◆ Exercise task ◆
In the lines below, take the part that opens with the line containing "Screen dimensions: 900x531" and closes with the line containing "Click the Name", and swap "Blackjack" for "Poker". Reproduce only those lines, with everything else left unchanged.

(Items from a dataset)
________________________
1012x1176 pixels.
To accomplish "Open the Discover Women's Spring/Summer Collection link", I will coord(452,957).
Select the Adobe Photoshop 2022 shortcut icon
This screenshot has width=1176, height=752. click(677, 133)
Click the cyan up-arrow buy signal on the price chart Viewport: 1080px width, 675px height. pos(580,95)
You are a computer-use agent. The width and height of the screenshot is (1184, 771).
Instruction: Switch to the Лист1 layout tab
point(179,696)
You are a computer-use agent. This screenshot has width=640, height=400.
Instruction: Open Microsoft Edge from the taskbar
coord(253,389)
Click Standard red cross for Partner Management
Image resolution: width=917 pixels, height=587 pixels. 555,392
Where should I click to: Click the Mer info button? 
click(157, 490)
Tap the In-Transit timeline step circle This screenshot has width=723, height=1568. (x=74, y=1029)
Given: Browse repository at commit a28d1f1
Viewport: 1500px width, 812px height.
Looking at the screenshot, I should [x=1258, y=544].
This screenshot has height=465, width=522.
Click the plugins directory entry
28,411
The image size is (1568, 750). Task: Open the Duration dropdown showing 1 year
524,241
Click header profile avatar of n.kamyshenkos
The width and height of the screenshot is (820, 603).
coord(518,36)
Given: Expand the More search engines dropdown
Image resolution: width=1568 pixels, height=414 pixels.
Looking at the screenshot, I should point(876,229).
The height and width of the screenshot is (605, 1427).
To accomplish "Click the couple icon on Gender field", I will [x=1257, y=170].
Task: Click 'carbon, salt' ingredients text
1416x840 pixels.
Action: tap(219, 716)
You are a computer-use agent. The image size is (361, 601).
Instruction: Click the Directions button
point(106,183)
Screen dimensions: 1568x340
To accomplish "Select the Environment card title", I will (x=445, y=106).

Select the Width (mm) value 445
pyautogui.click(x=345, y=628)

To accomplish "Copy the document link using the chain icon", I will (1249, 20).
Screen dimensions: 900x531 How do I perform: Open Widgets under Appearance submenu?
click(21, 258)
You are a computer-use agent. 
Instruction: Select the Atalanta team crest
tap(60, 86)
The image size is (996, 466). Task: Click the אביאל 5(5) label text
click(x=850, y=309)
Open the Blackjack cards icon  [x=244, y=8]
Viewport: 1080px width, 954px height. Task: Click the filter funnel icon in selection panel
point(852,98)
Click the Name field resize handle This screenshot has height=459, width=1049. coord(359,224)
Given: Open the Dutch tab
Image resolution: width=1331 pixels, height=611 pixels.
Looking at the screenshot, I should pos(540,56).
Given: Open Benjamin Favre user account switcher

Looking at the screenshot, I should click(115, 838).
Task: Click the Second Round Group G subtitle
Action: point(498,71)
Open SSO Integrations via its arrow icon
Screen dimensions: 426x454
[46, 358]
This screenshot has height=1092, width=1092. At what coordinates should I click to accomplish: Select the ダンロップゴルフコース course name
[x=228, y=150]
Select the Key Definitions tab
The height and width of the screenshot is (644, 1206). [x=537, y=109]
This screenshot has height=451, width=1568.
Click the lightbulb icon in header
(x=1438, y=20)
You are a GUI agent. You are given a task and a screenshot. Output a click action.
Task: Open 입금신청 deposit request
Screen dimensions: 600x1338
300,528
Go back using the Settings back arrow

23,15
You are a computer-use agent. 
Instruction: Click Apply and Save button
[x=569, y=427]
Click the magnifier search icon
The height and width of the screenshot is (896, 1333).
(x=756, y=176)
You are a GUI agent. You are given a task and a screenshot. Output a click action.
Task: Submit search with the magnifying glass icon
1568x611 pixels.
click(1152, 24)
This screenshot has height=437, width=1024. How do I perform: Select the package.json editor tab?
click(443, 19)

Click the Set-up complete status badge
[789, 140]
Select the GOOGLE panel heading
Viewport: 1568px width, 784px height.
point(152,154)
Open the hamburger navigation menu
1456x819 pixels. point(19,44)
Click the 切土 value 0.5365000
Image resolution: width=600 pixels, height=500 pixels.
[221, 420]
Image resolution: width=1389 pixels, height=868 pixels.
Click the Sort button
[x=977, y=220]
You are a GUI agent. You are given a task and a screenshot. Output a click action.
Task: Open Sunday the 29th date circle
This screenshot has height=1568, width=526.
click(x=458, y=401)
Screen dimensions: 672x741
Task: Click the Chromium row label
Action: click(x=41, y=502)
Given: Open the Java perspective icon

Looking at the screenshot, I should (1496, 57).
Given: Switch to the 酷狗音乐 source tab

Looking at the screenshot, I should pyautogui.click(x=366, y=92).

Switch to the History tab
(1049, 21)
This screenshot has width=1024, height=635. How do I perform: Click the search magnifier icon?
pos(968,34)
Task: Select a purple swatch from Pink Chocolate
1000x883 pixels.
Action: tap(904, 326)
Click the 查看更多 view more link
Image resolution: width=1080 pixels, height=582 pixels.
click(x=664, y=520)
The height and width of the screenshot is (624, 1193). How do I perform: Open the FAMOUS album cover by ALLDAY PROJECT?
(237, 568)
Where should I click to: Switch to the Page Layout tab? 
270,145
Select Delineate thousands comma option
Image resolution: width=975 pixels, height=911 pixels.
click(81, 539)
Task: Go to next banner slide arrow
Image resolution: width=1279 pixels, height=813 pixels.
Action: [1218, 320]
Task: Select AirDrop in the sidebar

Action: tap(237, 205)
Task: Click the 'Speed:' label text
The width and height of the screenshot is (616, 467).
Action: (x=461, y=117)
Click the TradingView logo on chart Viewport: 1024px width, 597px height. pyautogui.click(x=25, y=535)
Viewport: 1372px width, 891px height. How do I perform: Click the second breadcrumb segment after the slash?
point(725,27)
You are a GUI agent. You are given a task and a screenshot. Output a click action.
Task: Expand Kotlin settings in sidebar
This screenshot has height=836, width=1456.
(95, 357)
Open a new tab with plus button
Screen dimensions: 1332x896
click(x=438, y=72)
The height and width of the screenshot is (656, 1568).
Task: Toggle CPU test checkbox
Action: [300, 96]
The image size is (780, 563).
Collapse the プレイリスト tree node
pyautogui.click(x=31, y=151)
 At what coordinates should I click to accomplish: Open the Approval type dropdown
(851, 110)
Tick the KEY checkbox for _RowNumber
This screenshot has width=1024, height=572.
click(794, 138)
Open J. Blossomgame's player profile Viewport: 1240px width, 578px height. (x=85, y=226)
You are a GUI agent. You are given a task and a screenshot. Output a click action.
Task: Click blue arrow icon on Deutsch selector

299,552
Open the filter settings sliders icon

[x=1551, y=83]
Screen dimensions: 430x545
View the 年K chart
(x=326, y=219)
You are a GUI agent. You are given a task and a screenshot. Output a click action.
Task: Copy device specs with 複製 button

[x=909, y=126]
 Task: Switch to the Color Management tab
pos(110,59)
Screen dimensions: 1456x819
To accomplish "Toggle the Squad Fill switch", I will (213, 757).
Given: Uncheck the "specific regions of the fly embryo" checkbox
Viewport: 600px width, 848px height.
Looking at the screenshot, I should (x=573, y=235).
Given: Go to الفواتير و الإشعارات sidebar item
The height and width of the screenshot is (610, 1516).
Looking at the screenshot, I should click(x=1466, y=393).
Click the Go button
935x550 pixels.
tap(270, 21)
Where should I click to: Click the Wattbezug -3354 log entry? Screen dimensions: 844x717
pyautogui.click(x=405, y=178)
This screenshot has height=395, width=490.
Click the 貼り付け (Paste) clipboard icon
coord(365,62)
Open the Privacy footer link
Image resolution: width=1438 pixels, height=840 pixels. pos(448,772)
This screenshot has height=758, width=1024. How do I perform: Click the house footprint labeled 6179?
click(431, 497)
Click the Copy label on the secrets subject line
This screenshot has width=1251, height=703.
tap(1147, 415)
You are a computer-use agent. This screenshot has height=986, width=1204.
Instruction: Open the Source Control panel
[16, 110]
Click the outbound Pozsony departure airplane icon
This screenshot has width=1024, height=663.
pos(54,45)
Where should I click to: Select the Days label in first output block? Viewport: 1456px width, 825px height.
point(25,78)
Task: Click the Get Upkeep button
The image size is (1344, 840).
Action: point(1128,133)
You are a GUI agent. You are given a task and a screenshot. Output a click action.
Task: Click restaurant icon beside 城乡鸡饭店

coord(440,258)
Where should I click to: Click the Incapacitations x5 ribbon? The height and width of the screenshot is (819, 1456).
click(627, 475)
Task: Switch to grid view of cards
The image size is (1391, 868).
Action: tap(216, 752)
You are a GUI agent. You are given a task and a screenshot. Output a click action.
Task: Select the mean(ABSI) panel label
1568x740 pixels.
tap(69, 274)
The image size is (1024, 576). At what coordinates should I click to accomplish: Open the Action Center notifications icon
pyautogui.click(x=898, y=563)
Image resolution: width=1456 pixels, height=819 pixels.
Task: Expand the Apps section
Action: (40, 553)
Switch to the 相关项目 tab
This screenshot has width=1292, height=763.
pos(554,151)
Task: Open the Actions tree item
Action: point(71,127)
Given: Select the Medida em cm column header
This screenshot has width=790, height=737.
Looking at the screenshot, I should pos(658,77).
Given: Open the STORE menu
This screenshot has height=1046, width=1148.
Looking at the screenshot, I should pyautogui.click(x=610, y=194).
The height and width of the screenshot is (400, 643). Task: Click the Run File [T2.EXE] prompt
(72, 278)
________________________
◆ Task response ◆
Screen dimensions: 900x531 How do I perform: Open Widgets under Appearance submenu?
click(21, 258)
You are a computer-use agent. 
Instruction: Select the Atalanta team crest
tap(60, 86)
The image size is (996, 466). Task: Click the אביאל 5(5) label text
click(x=850, y=309)
Open the Poker cards icon  [x=244, y=8]
Viewport: 1080px width, 954px height. Task: Click the filter funnel icon in selection panel
point(852,98)
Click the Name field resize handle This screenshot has height=459, width=1049. coord(359,224)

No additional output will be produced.